The fourth mother writes that everything changed when her daughter went to college, where transgender identities were celebrated. After experiencing anxiety and depression, the daughter moved back to her hometown and began psychological counseling. She shaved her head and began to wear boys’ clothing. “She parroted online advice: ‘I always knew something was wrong but didn’t have words for it until I started watching videos on Tumblr and YouTube’,” this mother writes. “‘When I was little, I was afraid to tell you that I didn’t feel right.’ This narrative matched nothing about her past.”
Thanks to Planned Parenthood, her now 20-year-old daughter has begun to take cross-sex hormones.
At the age of 17, the daughter of the fifth mother declared that she was “really a guy.” That came after what this mom describes as “immersion on Tumblr” and after two of her closest friends announced that they were transgender. Now 20 years old, her daughter has been on testosterone for a year and has an appointment for a consult regarding a double mastectomy. “All this,” she writes, “even though she can’t legally buy an alcoholic drink. I can’t get answers from doctors in response to my questions and concerns about the risks of these ‘treatments.’…Having to watch these adults enable my daughter to do this with no medical science to back it up is a scenario that I never dreamed any parent would have to face, at least not in the United States. But this is our reality now – a reality that the mainstream media won’t touch.”
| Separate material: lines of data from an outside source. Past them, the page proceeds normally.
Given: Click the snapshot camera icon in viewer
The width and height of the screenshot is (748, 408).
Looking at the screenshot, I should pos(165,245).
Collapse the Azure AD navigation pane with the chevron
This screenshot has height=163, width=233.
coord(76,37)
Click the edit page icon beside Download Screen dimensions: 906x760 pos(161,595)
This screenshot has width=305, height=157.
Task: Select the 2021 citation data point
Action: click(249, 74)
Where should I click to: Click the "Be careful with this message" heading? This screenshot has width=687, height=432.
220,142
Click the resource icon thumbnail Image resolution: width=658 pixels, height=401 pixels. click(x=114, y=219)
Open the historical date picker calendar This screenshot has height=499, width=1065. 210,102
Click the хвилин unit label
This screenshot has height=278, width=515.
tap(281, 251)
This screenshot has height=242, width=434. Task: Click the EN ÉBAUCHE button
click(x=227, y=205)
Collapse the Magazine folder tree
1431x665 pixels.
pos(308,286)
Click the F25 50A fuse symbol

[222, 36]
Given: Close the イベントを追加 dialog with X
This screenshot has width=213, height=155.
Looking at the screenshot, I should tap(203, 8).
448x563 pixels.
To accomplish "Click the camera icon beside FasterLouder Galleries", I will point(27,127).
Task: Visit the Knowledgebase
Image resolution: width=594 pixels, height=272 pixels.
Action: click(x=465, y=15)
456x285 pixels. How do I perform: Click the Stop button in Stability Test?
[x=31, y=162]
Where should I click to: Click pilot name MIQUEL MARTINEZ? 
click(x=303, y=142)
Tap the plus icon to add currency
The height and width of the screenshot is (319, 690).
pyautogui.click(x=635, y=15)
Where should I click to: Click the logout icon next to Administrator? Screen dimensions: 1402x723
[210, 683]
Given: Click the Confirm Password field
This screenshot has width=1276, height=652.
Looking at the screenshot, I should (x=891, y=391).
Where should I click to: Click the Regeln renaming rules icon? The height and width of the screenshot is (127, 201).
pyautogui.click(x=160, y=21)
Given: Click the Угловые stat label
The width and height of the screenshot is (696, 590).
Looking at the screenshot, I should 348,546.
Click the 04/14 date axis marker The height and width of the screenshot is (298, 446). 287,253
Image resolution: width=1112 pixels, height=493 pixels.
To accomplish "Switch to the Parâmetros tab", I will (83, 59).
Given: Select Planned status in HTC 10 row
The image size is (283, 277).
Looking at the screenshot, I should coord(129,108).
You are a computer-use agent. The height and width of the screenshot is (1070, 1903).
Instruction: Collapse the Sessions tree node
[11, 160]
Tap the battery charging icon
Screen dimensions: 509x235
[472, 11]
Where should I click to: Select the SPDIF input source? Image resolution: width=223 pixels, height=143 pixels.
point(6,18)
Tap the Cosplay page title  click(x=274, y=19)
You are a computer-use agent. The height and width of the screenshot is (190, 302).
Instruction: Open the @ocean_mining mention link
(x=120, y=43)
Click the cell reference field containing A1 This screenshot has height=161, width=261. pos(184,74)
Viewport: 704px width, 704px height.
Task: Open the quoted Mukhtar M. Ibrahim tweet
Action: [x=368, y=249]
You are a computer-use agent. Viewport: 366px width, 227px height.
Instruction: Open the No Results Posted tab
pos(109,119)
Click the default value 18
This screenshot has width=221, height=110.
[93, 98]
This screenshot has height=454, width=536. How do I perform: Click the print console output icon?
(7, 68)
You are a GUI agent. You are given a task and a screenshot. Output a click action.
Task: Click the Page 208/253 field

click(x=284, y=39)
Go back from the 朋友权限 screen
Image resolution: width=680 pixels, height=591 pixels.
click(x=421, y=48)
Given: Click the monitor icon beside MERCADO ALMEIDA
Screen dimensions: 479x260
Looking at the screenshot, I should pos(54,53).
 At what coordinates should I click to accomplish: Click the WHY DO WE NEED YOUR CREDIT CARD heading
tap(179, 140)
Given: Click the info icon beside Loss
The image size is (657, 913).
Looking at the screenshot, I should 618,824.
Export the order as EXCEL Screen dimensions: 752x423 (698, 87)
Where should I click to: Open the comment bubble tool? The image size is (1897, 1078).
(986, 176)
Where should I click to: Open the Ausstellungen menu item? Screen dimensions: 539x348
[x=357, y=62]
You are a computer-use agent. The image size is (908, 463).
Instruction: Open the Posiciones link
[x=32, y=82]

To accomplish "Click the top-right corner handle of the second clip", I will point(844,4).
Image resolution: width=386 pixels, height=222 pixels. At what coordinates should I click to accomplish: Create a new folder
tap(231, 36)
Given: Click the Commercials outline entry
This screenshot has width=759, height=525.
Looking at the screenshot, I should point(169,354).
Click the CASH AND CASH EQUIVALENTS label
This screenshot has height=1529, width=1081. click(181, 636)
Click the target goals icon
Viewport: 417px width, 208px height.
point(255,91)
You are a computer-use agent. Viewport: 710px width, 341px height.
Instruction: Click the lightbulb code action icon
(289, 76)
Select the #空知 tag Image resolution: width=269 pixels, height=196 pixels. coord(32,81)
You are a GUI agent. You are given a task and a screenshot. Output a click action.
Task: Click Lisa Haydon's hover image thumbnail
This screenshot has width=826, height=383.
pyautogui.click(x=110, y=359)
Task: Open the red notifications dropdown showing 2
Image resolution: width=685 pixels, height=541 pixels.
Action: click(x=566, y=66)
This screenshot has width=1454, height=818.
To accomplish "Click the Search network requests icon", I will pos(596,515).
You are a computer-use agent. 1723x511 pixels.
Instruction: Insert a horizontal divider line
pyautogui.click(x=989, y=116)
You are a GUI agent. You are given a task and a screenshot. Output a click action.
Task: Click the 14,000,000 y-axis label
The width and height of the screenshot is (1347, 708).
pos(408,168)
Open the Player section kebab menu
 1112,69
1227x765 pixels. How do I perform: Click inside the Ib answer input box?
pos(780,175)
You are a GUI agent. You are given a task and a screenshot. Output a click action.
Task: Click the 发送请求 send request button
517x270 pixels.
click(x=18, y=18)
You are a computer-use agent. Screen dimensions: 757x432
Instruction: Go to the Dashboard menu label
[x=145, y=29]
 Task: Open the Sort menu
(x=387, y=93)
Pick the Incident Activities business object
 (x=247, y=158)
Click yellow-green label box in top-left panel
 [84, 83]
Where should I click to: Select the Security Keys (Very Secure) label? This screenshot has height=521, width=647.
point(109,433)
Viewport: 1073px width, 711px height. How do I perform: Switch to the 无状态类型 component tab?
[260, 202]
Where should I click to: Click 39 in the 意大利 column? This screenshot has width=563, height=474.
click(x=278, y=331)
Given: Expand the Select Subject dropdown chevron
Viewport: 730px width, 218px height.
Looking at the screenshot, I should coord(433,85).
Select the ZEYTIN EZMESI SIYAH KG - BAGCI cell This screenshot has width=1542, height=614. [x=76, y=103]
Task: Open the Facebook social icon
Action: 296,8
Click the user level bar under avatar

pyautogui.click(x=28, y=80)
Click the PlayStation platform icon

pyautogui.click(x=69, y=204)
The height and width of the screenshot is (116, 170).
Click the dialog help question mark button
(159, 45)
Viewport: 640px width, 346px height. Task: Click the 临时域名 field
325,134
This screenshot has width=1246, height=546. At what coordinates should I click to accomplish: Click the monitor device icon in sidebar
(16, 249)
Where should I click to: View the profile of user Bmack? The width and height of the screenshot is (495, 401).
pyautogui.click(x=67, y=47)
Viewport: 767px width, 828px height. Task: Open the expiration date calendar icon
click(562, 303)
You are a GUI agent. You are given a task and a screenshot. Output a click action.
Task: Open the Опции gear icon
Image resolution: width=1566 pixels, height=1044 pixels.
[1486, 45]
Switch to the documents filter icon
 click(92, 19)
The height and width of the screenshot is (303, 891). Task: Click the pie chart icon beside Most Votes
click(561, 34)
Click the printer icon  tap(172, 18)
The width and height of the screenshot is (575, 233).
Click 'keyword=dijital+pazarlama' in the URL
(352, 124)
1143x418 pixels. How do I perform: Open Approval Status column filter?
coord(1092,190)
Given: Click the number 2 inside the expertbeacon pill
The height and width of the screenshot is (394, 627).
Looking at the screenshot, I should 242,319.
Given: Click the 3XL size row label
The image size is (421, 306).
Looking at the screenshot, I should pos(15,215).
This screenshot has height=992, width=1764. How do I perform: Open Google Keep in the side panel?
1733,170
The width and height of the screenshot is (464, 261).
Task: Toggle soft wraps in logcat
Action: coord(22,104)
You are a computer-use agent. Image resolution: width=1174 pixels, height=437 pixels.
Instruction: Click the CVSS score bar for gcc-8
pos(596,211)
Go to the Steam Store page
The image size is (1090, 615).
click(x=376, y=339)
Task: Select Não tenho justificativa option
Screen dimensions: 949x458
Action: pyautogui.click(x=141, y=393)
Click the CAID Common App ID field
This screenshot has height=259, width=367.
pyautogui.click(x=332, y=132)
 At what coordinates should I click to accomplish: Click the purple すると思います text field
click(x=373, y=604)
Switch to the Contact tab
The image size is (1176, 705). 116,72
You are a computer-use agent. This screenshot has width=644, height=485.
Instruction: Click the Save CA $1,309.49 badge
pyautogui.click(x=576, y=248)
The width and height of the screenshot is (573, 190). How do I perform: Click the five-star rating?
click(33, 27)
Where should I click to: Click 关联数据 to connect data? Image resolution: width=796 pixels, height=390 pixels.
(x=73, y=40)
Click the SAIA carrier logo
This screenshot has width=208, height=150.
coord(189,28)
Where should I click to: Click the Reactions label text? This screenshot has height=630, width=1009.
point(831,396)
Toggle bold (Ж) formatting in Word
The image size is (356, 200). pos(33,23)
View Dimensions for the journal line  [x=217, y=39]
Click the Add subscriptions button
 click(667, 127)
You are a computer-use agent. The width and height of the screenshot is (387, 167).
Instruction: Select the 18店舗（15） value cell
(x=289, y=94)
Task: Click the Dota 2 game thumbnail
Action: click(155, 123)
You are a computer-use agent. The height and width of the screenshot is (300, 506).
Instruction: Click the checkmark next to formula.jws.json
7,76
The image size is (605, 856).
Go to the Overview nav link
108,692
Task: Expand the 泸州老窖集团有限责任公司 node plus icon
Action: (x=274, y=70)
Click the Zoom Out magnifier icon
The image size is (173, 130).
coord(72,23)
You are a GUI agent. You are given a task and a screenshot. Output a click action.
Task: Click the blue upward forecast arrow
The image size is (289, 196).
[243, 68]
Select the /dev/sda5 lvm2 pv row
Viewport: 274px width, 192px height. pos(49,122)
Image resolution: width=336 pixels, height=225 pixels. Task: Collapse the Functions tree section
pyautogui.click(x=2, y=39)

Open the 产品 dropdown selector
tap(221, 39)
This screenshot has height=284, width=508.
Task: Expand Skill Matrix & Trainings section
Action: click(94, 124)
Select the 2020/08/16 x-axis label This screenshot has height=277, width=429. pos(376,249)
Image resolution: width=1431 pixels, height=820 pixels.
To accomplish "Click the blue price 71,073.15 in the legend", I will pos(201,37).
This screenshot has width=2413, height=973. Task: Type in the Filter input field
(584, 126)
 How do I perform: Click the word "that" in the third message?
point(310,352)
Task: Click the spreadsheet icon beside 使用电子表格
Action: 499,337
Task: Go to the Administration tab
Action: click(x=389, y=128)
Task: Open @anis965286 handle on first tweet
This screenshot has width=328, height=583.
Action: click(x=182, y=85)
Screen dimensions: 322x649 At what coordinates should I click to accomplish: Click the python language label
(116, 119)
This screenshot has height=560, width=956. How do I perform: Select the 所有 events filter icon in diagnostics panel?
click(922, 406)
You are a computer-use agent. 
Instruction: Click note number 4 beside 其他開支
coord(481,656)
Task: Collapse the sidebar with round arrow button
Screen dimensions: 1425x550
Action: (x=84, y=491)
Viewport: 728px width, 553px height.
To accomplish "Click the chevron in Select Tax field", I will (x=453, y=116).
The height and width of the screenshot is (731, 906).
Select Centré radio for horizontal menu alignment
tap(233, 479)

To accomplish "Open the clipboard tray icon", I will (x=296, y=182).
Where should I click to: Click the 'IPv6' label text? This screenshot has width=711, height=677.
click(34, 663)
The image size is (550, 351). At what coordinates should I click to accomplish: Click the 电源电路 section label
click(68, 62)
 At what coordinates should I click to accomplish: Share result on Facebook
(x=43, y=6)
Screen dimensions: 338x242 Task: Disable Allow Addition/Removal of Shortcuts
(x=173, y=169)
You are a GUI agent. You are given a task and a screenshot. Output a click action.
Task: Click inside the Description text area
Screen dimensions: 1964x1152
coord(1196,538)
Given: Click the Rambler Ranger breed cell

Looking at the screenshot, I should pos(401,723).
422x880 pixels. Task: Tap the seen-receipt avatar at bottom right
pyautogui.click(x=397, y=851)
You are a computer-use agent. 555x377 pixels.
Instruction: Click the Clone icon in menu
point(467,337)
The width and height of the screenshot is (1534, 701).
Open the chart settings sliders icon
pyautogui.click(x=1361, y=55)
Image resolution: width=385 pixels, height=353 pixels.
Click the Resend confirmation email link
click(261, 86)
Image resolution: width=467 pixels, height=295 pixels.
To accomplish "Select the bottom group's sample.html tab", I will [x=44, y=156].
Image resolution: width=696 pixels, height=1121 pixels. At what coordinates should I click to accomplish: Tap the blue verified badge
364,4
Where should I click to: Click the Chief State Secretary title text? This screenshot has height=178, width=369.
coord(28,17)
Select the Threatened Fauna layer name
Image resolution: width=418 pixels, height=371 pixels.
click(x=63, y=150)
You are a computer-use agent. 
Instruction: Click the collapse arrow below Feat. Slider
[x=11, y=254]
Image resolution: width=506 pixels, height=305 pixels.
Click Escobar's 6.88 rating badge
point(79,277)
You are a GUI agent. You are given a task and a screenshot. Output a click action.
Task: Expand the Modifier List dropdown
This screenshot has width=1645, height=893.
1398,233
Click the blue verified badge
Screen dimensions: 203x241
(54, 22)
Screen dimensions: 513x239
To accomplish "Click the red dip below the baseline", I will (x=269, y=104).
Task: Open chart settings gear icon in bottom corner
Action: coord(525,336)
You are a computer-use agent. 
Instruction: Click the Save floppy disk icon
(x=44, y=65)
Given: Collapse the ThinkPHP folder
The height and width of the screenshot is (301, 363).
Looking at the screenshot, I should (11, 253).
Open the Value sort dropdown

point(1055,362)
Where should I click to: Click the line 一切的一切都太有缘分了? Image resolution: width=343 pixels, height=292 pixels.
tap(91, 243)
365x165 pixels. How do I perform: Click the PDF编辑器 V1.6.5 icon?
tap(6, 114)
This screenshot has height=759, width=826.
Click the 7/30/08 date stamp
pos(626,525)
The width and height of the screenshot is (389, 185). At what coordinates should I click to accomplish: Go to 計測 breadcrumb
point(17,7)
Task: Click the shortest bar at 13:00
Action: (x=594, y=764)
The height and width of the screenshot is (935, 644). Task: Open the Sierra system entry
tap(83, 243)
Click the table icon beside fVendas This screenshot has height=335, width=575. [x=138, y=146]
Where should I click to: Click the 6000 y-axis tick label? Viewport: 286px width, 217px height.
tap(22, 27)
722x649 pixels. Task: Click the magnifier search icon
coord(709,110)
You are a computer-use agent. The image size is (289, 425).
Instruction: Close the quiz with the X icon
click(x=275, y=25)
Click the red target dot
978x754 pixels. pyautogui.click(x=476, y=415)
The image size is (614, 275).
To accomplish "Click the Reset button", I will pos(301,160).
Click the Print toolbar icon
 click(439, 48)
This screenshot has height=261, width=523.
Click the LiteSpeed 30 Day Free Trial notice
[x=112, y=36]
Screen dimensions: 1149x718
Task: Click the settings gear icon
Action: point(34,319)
My heart goes out to these mothers. They are right to be angry at the media for glamorizing transgenderism. And they are right to be angry at the medical establishment for endangering the lives of young people who experience gender dysphoria.
It’s a dangerous world for our children. And it’s time for parents to wake up and do everything possible to protect them from the many dangerous lies-disguised-as-truth that can lure them into harm’s way.